* Stated problem
Copy out the data below word for word, from its first line through the line containing "should pyautogui.click(x=211, y=101).".

# # # #

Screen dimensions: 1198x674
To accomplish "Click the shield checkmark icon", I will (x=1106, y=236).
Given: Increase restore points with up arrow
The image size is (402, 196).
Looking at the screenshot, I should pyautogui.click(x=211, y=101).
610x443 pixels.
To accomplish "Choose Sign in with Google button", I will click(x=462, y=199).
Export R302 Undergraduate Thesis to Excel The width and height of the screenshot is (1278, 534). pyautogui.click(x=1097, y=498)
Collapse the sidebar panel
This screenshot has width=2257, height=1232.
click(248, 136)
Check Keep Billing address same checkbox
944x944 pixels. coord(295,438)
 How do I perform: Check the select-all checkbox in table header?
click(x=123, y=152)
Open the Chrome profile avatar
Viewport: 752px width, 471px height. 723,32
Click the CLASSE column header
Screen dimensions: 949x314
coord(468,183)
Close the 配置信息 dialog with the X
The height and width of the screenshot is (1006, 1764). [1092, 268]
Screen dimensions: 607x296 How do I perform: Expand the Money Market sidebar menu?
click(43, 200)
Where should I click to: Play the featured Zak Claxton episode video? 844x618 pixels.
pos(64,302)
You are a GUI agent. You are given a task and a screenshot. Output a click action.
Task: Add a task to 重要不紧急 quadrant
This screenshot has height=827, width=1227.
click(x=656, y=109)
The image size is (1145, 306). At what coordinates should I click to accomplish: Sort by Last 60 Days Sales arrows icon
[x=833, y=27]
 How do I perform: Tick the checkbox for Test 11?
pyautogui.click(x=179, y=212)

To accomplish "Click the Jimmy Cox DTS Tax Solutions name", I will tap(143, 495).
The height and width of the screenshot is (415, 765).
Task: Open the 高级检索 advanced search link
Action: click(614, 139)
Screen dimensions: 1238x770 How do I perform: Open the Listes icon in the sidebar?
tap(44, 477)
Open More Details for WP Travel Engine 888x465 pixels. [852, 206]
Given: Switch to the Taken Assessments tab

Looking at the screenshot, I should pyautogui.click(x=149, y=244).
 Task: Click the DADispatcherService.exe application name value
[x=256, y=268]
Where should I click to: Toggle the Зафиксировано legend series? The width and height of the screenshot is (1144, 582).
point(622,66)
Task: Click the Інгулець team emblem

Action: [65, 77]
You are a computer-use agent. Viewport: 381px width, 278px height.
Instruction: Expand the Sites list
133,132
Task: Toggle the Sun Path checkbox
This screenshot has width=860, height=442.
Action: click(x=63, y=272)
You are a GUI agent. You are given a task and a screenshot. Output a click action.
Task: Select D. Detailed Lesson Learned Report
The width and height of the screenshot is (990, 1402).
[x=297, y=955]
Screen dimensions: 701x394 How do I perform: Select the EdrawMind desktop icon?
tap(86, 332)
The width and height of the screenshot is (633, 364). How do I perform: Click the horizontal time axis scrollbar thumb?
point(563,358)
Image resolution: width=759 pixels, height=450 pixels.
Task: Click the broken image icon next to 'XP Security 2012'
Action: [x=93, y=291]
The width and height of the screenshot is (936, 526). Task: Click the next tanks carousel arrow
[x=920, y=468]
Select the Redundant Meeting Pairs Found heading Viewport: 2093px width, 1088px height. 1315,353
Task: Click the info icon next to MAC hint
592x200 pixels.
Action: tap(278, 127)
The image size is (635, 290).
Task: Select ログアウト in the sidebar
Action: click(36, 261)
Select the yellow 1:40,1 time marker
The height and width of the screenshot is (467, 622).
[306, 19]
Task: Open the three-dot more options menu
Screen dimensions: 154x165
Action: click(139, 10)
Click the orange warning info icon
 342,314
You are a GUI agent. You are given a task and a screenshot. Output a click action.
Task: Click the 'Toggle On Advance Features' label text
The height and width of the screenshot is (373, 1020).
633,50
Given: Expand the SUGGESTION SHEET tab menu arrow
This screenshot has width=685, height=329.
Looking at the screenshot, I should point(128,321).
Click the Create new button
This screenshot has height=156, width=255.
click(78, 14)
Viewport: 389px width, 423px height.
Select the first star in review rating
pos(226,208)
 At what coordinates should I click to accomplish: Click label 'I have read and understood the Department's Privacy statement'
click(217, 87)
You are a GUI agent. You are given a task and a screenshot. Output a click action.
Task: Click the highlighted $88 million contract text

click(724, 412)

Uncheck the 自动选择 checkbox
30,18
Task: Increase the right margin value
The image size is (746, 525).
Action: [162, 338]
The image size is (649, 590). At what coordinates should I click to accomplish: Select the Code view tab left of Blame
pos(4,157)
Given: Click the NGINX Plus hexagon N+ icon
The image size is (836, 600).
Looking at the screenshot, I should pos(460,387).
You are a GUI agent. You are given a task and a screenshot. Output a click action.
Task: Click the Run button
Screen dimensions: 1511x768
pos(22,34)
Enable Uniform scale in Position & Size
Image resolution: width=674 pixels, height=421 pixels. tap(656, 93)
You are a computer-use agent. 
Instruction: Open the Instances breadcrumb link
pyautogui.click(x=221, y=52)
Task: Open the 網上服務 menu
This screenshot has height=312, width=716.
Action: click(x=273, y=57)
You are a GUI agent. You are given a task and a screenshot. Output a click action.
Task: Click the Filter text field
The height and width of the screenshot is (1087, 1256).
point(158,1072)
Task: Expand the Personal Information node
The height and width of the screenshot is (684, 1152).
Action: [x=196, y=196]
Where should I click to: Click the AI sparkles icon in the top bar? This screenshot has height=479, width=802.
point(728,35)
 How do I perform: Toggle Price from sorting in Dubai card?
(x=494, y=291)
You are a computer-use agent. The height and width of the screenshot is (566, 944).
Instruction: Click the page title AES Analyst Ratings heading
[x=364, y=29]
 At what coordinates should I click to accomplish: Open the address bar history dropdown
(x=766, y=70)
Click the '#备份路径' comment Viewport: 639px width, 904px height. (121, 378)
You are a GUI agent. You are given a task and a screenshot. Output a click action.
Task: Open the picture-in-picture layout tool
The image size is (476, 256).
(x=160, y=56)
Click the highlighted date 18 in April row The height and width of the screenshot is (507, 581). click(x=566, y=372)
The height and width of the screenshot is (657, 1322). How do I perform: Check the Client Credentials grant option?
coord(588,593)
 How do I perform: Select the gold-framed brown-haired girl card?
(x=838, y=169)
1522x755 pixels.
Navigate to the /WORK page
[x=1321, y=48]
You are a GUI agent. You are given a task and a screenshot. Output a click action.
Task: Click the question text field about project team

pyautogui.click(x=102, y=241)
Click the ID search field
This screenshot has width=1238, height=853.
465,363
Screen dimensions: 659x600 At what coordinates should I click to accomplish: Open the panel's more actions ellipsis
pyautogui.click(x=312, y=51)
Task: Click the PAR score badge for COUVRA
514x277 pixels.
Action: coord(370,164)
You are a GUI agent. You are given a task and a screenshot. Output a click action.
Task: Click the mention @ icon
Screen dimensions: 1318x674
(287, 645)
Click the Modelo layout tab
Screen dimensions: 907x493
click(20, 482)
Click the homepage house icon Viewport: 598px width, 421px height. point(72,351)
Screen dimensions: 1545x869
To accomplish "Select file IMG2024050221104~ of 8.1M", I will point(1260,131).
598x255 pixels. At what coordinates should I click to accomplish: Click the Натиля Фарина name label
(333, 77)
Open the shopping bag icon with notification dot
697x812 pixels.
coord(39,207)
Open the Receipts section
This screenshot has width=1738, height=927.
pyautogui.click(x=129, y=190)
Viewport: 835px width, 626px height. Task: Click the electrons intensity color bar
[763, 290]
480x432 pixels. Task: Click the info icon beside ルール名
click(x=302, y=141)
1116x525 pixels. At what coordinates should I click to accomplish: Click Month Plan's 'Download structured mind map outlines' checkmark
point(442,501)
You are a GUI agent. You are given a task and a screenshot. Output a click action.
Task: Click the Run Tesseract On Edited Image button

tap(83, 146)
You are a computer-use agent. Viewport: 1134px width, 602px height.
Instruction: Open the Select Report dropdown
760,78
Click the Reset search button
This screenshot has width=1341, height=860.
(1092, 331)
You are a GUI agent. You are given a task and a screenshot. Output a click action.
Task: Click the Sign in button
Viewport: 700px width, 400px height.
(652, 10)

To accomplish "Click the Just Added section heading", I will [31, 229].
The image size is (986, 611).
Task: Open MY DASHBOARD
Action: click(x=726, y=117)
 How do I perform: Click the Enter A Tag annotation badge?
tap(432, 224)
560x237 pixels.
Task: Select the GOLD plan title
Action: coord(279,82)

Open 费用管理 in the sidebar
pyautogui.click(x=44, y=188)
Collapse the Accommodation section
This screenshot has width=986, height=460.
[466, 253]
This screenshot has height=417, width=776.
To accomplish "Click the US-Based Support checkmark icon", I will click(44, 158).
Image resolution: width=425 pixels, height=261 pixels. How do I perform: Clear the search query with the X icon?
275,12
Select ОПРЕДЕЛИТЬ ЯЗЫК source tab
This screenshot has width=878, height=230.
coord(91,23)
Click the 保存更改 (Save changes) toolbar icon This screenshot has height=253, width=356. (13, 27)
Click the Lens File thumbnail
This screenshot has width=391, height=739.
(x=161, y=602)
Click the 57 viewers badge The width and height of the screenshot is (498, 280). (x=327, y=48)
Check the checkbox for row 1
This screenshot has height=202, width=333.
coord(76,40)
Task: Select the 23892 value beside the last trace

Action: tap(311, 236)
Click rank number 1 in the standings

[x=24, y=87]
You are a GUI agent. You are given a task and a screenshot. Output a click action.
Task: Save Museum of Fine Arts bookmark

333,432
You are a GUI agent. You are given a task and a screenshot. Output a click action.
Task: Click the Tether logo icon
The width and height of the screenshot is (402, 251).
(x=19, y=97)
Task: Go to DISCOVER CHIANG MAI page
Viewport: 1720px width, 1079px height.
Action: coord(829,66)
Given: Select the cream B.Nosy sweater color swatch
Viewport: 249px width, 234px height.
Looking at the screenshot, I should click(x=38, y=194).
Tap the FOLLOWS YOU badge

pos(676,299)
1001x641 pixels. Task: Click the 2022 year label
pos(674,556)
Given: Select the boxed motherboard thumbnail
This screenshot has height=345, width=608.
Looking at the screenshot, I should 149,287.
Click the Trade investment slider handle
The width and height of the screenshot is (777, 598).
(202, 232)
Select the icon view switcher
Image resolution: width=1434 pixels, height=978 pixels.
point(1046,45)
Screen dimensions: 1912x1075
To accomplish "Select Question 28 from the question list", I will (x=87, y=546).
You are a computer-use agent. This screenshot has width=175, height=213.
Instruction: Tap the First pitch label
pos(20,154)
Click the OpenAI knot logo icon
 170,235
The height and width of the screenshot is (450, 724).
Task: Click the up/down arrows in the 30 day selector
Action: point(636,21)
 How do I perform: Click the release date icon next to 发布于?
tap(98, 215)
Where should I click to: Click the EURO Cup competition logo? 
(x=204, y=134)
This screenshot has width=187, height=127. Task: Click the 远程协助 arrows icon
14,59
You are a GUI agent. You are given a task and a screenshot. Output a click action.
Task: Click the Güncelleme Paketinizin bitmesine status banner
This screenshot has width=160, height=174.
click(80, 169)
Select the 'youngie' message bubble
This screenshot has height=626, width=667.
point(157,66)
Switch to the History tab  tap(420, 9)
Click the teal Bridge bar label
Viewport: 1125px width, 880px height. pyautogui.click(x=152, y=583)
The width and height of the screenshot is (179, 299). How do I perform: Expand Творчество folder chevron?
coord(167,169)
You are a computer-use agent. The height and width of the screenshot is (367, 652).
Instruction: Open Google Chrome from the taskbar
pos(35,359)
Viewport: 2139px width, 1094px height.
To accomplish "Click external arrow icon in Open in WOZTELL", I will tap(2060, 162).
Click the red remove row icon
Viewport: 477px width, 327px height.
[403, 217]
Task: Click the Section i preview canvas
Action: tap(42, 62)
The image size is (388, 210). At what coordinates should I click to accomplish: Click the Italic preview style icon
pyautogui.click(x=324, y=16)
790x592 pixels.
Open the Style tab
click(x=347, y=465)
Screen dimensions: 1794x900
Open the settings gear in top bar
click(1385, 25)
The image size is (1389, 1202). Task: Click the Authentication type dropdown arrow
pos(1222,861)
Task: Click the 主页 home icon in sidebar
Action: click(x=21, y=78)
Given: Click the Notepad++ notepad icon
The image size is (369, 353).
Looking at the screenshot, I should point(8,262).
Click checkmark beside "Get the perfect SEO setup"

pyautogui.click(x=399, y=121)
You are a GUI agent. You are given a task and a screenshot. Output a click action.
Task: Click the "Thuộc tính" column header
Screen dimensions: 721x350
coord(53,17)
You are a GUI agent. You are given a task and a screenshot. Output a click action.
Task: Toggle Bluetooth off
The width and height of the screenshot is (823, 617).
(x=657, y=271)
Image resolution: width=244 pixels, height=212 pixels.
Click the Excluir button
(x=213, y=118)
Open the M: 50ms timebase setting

# # # #

* Result of the exercise
Screen dimensions: 1198x674
To accomplish "Click the shield checkmark icon", I will (x=1106, y=236).
Given: Increase restore points with up arrow
The image size is (402, 196).
Looking at the screenshot, I should pyautogui.click(x=211, y=101).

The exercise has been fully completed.